>>

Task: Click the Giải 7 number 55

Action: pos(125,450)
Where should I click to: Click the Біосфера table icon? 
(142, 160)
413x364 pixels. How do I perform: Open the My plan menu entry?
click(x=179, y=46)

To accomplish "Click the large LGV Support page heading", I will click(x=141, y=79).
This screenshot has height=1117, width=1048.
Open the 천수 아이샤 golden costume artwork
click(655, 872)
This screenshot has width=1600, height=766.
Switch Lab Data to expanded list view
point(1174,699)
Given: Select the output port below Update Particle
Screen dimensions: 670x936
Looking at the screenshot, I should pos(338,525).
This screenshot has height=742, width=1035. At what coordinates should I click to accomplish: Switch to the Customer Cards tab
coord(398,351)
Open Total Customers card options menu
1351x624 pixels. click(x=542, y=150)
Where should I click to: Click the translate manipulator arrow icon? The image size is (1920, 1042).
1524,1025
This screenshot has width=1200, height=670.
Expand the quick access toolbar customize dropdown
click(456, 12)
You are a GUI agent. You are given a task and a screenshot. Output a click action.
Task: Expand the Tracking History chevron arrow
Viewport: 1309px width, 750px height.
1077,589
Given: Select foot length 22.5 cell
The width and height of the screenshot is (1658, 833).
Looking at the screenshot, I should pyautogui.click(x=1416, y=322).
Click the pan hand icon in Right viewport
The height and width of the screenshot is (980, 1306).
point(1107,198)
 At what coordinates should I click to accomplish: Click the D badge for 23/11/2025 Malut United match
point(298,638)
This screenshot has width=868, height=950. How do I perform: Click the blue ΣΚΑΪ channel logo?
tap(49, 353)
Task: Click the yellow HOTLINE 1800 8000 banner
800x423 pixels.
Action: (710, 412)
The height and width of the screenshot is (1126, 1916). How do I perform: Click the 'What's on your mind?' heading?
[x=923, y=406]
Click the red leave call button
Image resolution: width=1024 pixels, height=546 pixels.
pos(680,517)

<<

Return, with nothing added or dropped, the line containing "Given: Select the" and every line after it to the end of the listing above.

### Output for this task
Given: Select the output port below Update Particle
Screen dimensions: 670x936
Looking at the screenshot, I should pos(338,525).
This screenshot has height=742, width=1035. At what coordinates should I click to accomplish: Switch to the Customer Cards tab
coord(398,351)
Open Total Customers card options menu
1351x624 pixels. click(x=542, y=150)
Where should I click to: Click the translate manipulator arrow icon? The image size is (1920, 1042).
1524,1025
This screenshot has width=1200, height=670.
Expand the quick access toolbar customize dropdown
click(456, 12)
You are a GUI agent. You are given a task and a screenshot. Output a click action.
Task: Expand the Tracking History chevron arrow
Viewport: 1309px width, 750px height.
1077,589
Given: Select foot length 22.5 cell
The width and height of the screenshot is (1658, 833).
Looking at the screenshot, I should pyautogui.click(x=1416, y=322).
Click the pan hand icon in Right viewport
The height and width of the screenshot is (980, 1306).
point(1107,198)
 At what coordinates should I click to accomplish: Click the D badge for 23/11/2025 Malut United match
point(298,638)
This screenshot has width=868, height=950. How do I perform: Click the blue ΣΚΑΪ channel logo?
tap(49, 353)
Task: Click the yellow HOTLINE 1800 8000 banner
800x423 pixels.
Action: (710, 412)
The height and width of the screenshot is (1126, 1916). How do I perform: Click the 'What's on your mind?' heading?
[x=923, y=406]
Click the red leave call button
Image resolution: width=1024 pixels, height=546 pixels.
pos(680,517)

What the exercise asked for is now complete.